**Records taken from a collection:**
## Begin

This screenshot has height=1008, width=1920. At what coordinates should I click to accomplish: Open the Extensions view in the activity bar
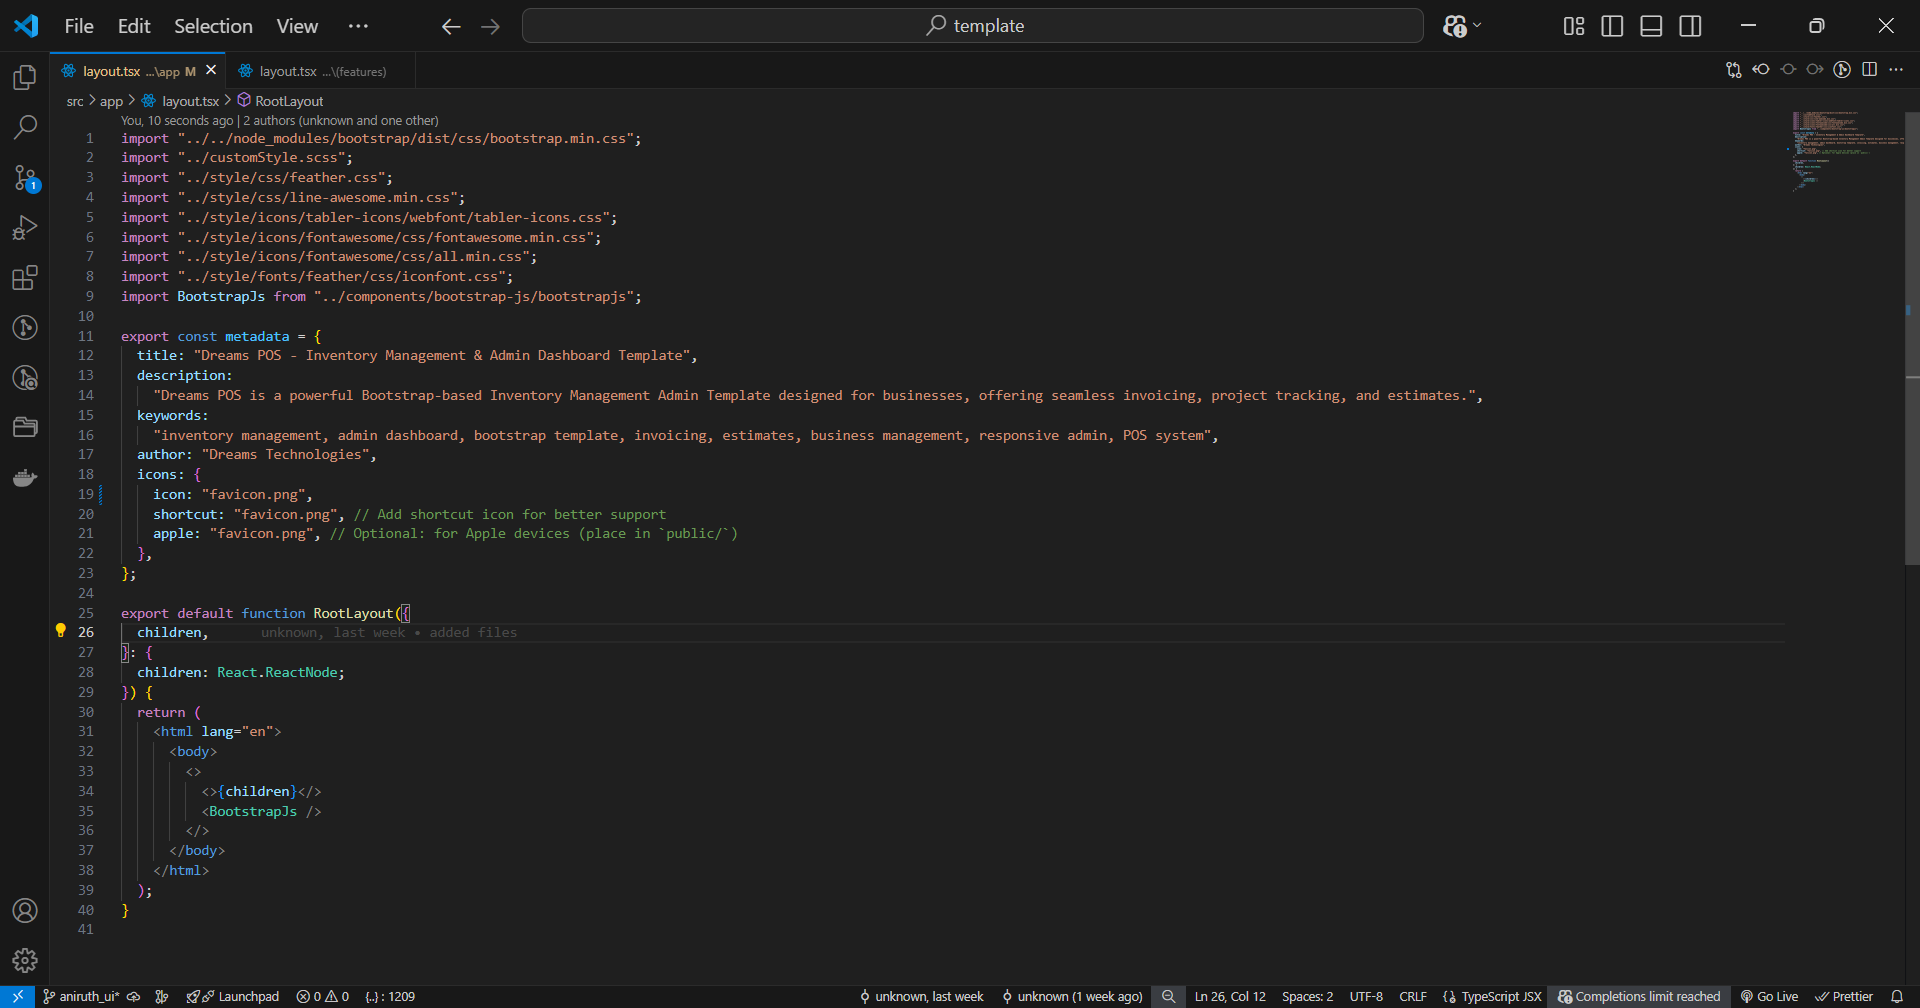[25, 278]
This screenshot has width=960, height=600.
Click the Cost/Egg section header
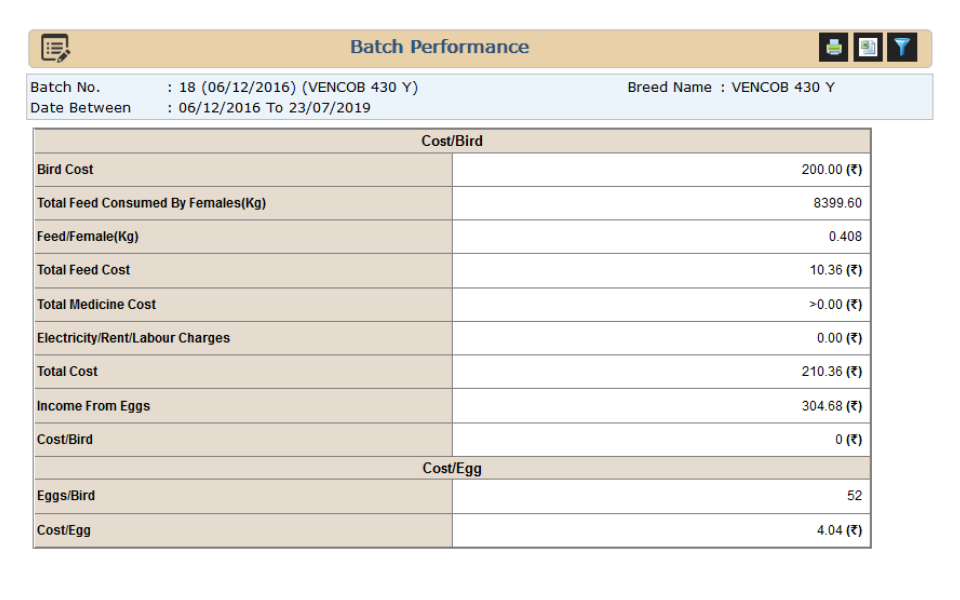pyautogui.click(x=452, y=468)
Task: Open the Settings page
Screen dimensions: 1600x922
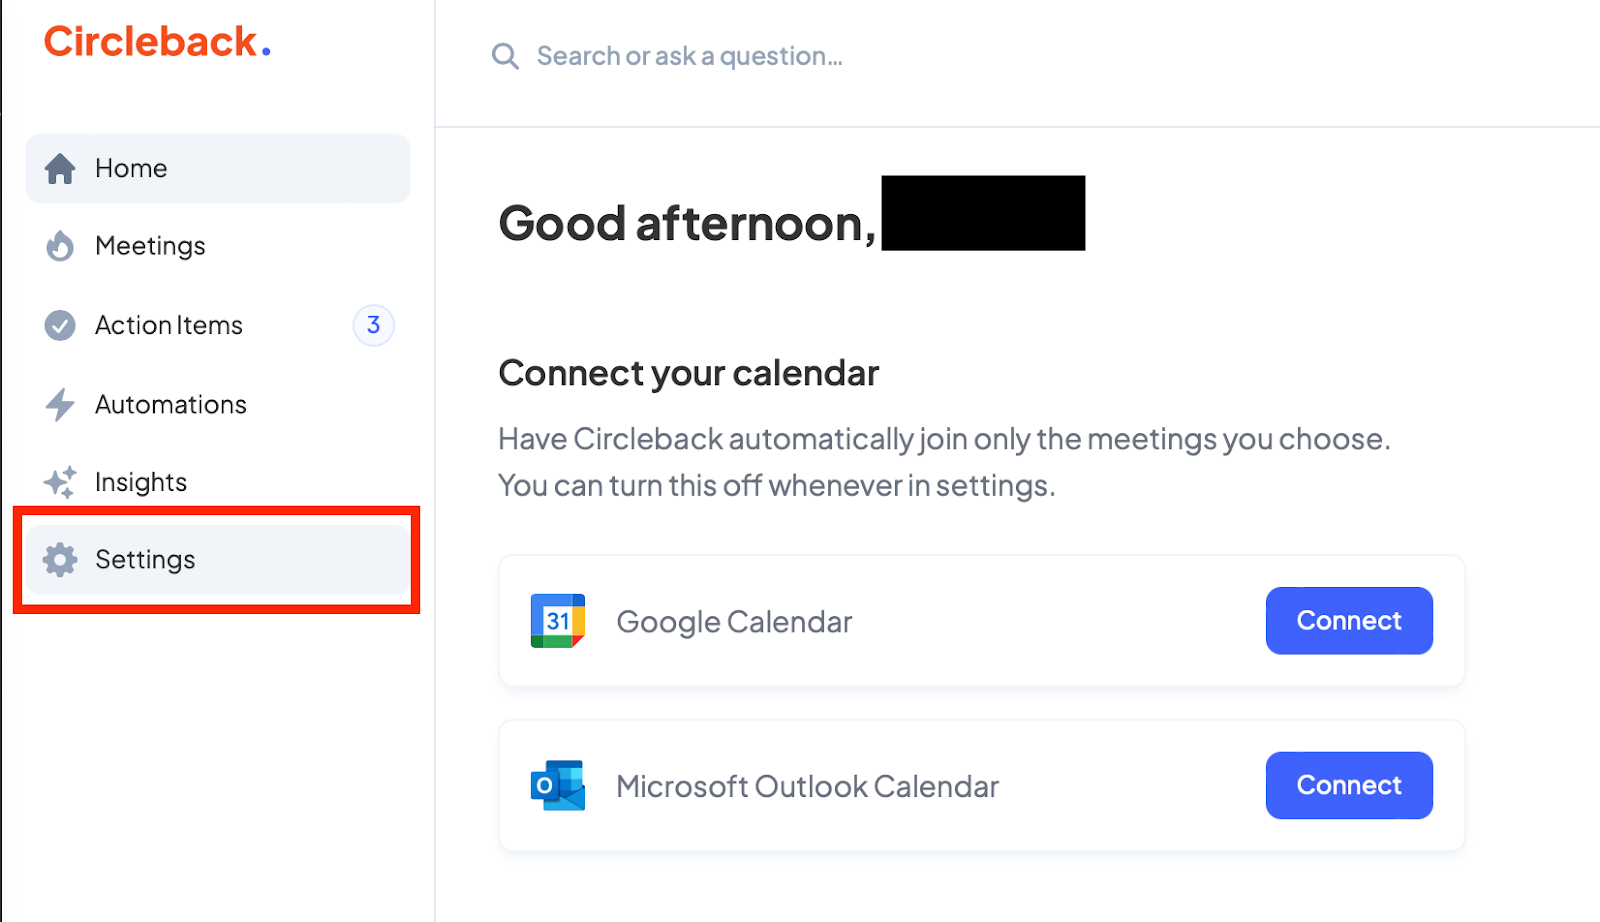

## End

**What this task involves:** Switch every "screenshot" in the listing to "screen capture" and write out the lines again with nothing else changed. Leave the pictures out.

**The response:**
This screen capture has height=1008, width=1920. At what coordinates should I click to accomplish: Open the Extensions view in the activity bar
[25, 278]
This screen capture has width=960, height=600.
Click the Cost/Egg section header
pyautogui.click(x=452, y=468)
Task: Open the Settings page
Screen dimensions: 1600x922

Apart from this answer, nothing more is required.